Decision of the Supreme Court: 

  1. The Court interpreted Section 125 to mean that an application for rectification under Section 125 could only be made by the defendant in the infringement case, which was Seagram. Since the defendant was not Austin Nichols, the Court held that Section 125 would have no effect on the present case. In other words Section 125 would apply to party filing the infringement action and in this case it was Seagram. 

Further, the Court held that Section 125 would not apply on the facts of this case as it is the duty of the Registrar to maintain the purity of the register, the power of the Registrar to correct his own mistakes under Section 57(4) of the Act is wholly independent of the right of a party to make or not to make an application for rectification of the register referred to in Section 125. Section 125(1) would only apply to applications for rectification of the register, and not to the exercise of suo moto powers of the Registrar under Section 57(4). 

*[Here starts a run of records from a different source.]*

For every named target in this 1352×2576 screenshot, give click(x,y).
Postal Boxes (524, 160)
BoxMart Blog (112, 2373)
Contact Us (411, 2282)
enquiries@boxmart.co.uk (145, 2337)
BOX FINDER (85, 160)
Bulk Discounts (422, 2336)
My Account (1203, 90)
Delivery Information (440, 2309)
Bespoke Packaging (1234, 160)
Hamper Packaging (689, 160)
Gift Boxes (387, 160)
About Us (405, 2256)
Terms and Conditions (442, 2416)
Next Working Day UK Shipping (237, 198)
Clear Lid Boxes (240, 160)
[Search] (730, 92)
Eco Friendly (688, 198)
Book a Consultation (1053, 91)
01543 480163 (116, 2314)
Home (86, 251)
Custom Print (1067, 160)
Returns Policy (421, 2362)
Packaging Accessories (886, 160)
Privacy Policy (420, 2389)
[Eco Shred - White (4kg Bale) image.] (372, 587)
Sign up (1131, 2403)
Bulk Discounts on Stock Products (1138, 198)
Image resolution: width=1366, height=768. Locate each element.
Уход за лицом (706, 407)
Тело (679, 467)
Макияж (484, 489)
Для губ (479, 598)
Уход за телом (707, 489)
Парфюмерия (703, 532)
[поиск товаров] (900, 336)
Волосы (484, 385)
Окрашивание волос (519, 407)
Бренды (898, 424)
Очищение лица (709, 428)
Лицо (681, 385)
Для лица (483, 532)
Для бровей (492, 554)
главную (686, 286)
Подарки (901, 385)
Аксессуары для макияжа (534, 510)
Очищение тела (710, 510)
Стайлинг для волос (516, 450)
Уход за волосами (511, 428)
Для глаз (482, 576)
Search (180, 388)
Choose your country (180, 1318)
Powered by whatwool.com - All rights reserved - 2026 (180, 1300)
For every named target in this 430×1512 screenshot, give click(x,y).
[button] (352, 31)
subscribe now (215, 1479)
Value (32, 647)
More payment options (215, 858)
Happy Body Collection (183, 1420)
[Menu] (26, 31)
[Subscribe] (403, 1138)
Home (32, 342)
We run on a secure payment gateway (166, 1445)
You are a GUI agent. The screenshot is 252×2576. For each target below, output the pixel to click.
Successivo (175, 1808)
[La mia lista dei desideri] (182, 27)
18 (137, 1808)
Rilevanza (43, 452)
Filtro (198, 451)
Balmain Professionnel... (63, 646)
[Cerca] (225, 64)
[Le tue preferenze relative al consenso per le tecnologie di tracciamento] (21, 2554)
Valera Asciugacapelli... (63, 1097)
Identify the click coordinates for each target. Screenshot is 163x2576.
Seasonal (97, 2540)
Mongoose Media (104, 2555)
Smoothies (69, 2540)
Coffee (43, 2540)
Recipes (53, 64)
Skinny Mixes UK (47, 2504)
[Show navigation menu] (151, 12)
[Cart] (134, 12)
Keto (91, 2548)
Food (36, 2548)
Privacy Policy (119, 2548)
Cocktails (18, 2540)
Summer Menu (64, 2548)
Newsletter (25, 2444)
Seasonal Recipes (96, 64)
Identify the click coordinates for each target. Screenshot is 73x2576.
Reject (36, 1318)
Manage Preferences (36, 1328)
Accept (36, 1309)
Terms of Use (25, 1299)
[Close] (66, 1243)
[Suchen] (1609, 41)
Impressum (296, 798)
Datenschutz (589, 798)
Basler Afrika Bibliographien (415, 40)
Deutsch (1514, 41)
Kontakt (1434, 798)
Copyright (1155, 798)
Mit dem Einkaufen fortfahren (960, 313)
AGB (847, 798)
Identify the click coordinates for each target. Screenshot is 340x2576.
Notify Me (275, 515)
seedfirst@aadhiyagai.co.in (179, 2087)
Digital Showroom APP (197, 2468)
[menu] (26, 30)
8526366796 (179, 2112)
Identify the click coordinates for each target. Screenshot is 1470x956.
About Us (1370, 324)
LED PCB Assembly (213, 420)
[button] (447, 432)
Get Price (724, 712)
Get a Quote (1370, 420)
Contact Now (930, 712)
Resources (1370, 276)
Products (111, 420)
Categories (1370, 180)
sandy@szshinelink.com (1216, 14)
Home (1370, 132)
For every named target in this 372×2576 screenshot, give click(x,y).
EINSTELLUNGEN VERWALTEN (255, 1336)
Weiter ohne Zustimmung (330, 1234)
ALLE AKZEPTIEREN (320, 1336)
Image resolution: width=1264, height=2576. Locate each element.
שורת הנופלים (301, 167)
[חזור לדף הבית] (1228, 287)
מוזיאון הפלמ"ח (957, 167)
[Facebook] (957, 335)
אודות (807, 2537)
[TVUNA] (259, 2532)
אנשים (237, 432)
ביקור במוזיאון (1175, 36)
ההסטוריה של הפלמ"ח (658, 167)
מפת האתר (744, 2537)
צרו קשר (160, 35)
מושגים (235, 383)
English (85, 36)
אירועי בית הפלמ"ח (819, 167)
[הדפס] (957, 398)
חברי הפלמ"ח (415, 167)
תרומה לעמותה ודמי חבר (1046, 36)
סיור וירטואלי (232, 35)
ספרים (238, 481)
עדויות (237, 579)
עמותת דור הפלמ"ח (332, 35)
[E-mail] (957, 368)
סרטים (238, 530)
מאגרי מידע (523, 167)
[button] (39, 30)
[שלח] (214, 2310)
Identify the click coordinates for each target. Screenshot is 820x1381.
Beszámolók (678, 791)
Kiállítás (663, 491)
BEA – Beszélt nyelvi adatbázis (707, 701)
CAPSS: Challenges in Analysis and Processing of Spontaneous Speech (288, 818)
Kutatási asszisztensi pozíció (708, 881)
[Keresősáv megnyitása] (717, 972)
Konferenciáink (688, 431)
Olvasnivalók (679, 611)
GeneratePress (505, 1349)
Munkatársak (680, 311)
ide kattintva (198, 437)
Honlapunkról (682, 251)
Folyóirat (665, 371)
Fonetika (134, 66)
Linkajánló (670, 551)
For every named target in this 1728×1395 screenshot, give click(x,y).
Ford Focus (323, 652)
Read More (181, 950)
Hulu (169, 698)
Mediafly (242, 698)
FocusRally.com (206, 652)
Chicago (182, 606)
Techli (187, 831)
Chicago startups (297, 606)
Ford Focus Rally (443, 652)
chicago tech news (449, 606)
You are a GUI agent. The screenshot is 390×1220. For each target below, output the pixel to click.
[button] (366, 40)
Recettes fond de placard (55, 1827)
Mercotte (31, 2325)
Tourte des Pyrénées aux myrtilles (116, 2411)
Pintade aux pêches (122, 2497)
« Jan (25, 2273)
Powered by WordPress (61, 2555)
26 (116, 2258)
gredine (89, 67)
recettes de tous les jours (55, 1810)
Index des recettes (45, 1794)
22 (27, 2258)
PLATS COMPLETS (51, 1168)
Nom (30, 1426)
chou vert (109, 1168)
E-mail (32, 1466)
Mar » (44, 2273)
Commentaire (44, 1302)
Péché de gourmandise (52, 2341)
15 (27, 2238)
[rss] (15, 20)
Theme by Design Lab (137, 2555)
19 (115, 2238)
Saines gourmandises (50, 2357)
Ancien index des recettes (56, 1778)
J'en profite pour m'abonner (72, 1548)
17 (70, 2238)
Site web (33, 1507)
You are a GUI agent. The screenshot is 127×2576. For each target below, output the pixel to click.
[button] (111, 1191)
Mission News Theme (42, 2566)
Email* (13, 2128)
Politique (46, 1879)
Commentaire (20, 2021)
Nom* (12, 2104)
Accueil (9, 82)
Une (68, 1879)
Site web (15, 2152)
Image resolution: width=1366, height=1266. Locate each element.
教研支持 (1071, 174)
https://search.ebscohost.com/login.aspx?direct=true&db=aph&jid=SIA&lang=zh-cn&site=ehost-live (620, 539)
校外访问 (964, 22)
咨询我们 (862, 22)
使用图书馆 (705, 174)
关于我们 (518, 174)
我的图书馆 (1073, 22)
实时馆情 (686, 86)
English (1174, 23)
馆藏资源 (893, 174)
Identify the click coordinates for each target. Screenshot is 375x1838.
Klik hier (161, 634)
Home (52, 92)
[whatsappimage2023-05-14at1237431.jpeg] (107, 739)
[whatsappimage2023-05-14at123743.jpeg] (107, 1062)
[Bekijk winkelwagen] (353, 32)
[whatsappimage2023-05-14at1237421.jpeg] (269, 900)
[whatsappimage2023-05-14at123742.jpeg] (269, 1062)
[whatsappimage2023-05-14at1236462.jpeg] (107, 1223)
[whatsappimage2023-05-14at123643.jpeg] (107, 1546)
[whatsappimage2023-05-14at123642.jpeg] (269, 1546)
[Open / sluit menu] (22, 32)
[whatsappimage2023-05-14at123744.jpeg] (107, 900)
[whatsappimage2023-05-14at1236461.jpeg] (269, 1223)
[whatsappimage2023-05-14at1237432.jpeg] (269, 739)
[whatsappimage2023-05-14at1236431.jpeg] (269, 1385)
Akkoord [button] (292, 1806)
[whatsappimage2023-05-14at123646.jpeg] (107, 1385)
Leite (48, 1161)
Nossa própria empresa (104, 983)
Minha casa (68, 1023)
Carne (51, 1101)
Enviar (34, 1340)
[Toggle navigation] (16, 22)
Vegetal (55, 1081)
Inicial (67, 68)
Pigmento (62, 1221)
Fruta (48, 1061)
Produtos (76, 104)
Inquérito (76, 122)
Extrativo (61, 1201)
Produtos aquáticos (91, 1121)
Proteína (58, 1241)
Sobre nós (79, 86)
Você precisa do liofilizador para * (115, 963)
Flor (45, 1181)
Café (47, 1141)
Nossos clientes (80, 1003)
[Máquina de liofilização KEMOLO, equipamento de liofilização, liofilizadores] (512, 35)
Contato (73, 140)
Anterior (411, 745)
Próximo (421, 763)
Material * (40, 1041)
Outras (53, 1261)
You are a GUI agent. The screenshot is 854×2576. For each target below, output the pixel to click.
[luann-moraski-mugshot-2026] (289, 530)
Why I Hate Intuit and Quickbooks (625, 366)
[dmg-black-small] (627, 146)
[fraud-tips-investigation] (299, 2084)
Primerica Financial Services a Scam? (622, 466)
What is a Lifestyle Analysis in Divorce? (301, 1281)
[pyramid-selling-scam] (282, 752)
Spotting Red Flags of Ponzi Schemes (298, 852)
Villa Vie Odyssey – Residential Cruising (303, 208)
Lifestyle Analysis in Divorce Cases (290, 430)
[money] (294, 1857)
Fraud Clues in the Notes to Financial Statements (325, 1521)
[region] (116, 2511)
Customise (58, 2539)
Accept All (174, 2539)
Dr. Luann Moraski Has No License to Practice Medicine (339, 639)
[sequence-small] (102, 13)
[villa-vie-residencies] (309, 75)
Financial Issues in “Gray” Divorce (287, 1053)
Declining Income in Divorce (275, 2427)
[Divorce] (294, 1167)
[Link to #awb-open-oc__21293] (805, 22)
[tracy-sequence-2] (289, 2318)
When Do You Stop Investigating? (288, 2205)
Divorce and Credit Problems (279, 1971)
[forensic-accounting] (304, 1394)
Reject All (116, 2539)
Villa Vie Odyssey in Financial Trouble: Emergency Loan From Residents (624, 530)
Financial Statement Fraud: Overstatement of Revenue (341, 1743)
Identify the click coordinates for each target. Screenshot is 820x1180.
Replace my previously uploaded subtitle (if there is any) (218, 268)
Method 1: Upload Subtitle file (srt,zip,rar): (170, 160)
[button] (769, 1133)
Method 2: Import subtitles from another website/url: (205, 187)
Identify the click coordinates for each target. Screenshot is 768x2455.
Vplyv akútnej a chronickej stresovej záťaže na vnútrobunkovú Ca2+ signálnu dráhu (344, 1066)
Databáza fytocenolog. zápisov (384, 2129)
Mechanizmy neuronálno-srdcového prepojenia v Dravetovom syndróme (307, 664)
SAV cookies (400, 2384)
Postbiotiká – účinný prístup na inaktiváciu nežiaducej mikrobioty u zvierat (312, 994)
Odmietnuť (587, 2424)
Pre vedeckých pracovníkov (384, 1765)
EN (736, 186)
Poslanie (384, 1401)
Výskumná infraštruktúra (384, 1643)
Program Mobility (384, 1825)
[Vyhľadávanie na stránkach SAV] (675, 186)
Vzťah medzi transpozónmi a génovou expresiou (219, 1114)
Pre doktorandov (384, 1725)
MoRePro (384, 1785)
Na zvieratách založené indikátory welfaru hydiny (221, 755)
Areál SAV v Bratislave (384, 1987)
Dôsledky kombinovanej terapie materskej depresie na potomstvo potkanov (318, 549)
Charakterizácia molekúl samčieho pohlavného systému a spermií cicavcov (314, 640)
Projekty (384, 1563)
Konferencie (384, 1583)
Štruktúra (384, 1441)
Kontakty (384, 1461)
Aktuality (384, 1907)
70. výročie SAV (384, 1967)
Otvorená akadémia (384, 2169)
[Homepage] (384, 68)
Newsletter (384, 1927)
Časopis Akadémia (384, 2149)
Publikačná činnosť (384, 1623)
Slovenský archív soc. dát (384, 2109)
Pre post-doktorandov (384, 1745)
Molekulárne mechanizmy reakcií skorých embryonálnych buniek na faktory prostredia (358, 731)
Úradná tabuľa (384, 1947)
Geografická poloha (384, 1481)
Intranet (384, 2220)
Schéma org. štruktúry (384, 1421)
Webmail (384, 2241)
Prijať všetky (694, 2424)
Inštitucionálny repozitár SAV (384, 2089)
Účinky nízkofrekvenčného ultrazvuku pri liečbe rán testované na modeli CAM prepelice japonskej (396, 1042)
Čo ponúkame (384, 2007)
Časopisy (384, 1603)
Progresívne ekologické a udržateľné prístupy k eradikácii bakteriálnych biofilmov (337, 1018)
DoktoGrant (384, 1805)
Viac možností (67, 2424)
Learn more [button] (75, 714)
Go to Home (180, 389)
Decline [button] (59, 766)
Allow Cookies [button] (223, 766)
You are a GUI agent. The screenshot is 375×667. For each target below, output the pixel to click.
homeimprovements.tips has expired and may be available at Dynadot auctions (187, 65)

  1. Addressing the issue of the Mumbai Registrar’s jurisdiction under Section 57, the Court stated that under the Trademarks Act, there is only one Registrar of Trademarks, situated in Mumbai. The Assistant Registrars of the country, all, therefore, act under the superintendence of the Registrar. Therefore, the Court held, there is no conflict in jurisdiction and the notice issued by the Mumbai Registrar was valid.